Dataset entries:
---+---
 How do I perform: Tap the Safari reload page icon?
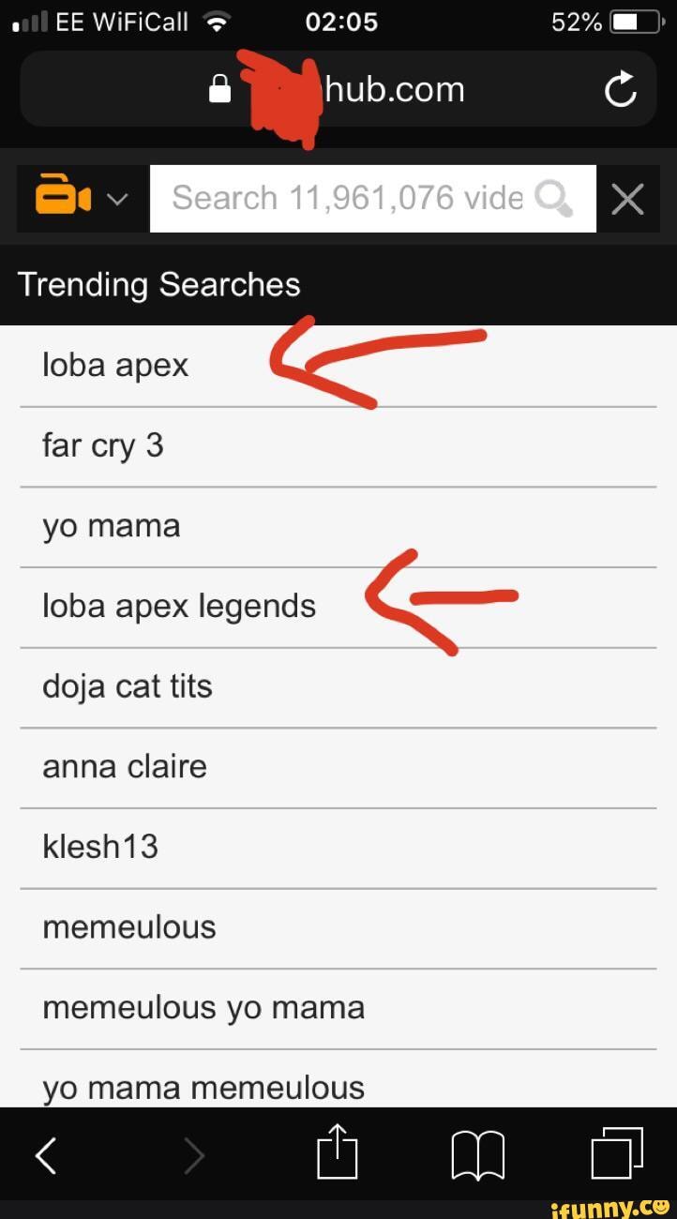pyautogui.click(x=620, y=90)
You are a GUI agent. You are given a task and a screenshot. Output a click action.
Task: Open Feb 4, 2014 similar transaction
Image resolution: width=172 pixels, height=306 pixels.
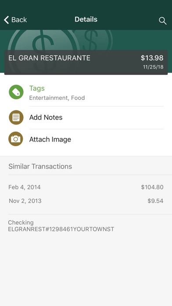tap(86, 187)
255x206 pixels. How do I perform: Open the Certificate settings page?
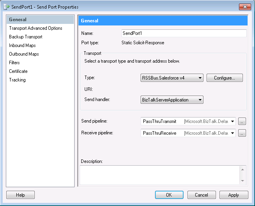click(x=18, y=71)
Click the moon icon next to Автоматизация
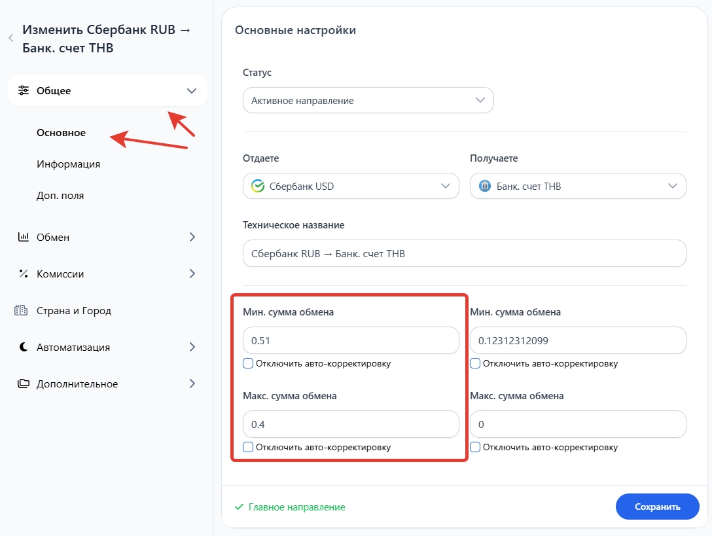Screen dimensions: 712x536 pyautogui.click(x=24, y=348)
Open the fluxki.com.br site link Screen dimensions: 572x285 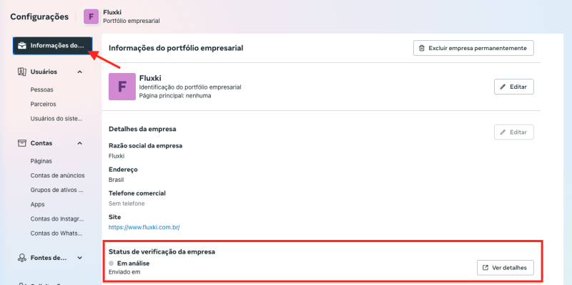coord(144,227)
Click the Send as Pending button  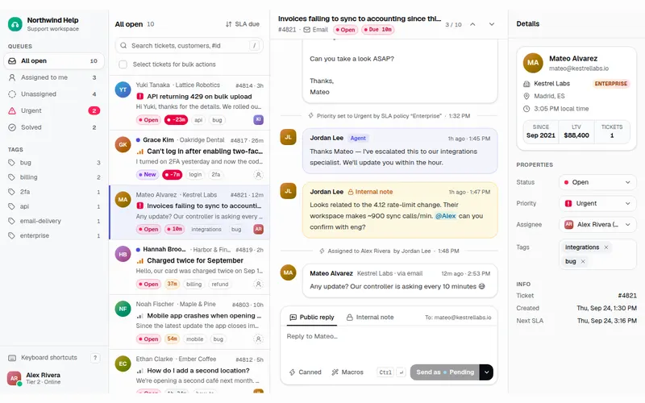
---+---
● **Task**:
Please quote exactly the run of lines that starts the entries and ends at the line containing "Task: Open Feb 4, 2014 similar transaction", leaving out every picture.

● **Exercise response**:
 How do I perform: Tap the Safari reload page icon?
pyautogui.click(x=620, y=90)
You are a GUI agent. You are given a task and a screenshot. Output a click action.
Task: Open Feb 4, 2014 similar transaction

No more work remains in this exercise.